Stored items
========================================
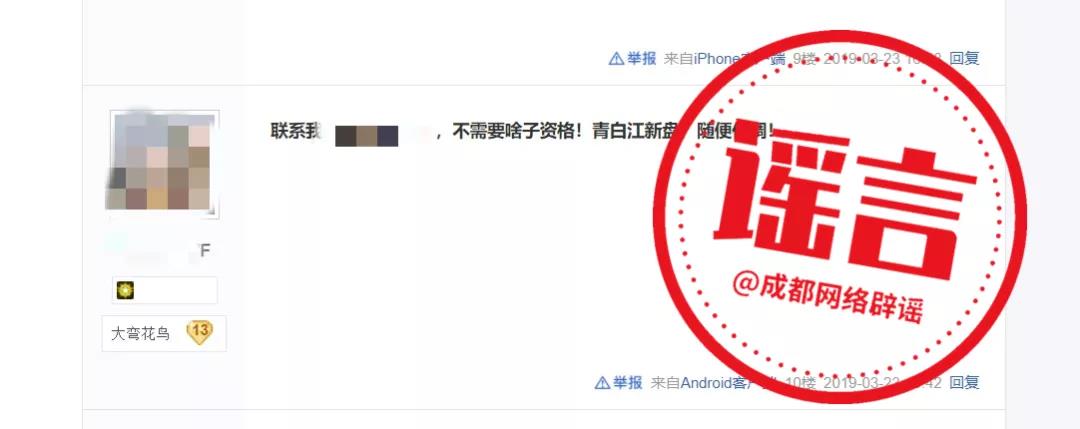This screenshot has width=1080, height=429.
Task: Report the 10楼 post via 举报
Action: click(x=627, y=383)
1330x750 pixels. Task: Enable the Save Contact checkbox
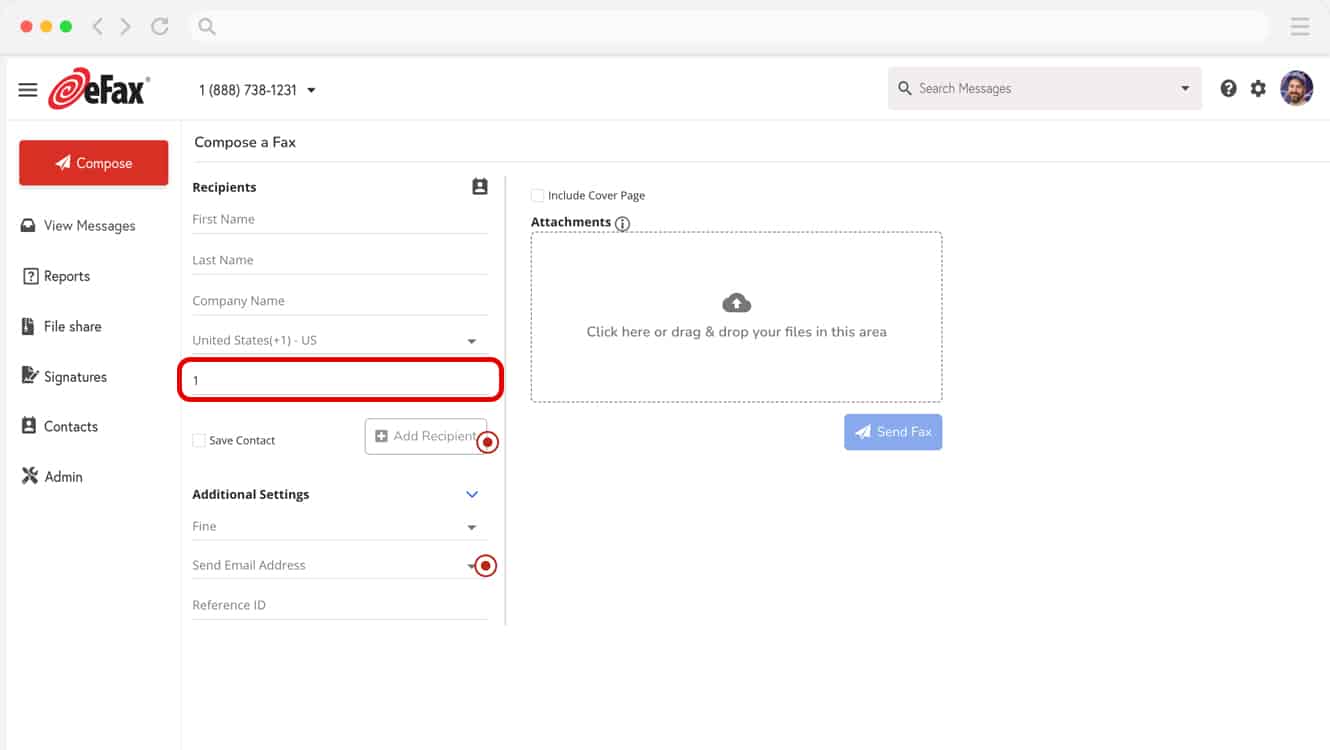(x=198, y=439)
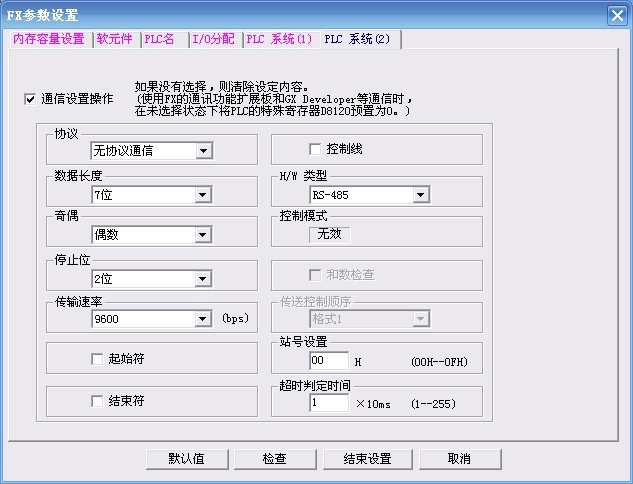633x484 pixels.
Task: Switch to the 内存容量设置 tab
Action: [48, 39]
========================================
Only the lines from the one holding "1330x750 pixels. Task: Enable" through the last line of the records should be output, please, exactly and without any pictures.

1330x750 pixels. Task: Enable the Save Contact checkbox
(x=198, y=439)
633x484 pixels.
Task: Switch to the 内存容量设置 tab
Action: [48, 39]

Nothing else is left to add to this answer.